Na Florydzie nie potrzeba licencji, aby kupić karabin, strzelbę czy pistolet. Należy tylko podać swoje dane w formularzu i opłacić procedurę kontroli własnej kartoteki (8 dol.). Broni nie dostaną osoby skazane, sprawcy przemocy domowej i niebezpieczni dla otoczenia. Paradoksalnie, przepisy są łagodniejsze w przypadku zakupu karabinu. Na odbiór pistoletu czeka się trzy dni od momentu zakupu.
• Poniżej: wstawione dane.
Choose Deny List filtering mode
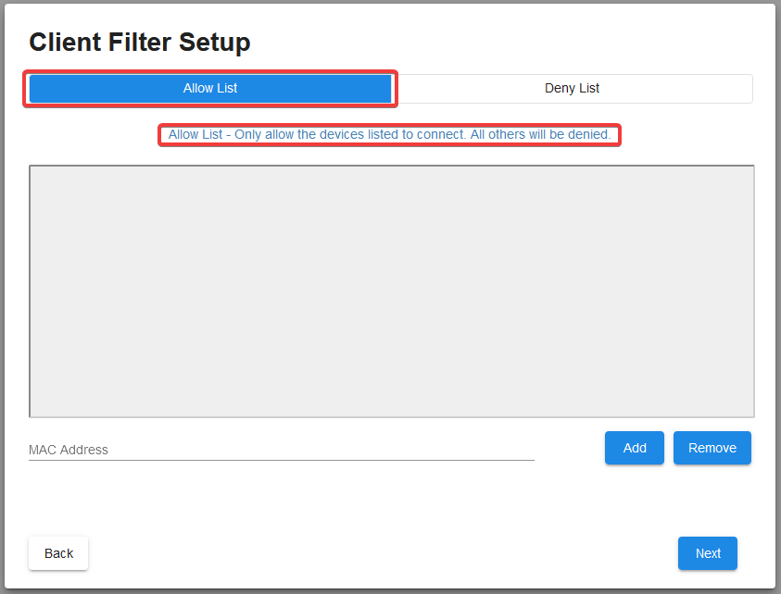Viewport: 781px width, 594px height. point(572,89)
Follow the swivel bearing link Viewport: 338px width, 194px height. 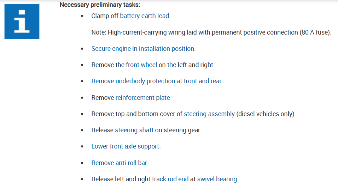(x=217, y=179)

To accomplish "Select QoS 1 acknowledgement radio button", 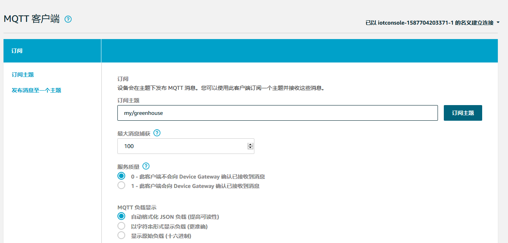I will coord(121,185).
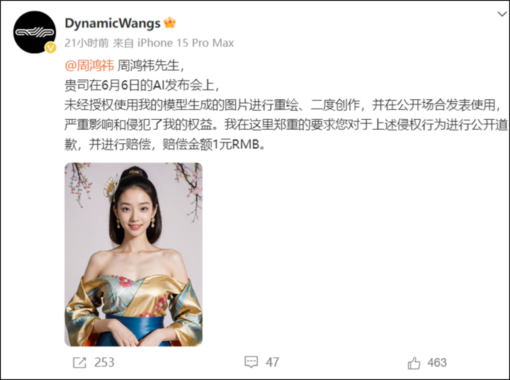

Broń, którą trzeba trzymać dwoma rękoma, tak jak AR-15 i inne karabiny szturmowe, można dostać od ręki. Dodatkowo kupujący są chronieni przez prawo stanowe przed trafieniem do jakiegokolwiek rejestru posiadaczy broni.
AR-15 został zaprojektowany w 1957 r. na potrzeby armii, która poszukiwała „szybkostrzelnego, co najmniej półautomatycznego karabinu z magazynkiem na 20 naboi, który przebijałby standardowy hełm US Army z 500 metrów”. Później zyskał wojenną sławę jako M16. Jego producentom udało się nawet stworzyć modę na ten karabin – jest reklamowany jako „broń dla młodych i przebojowych”.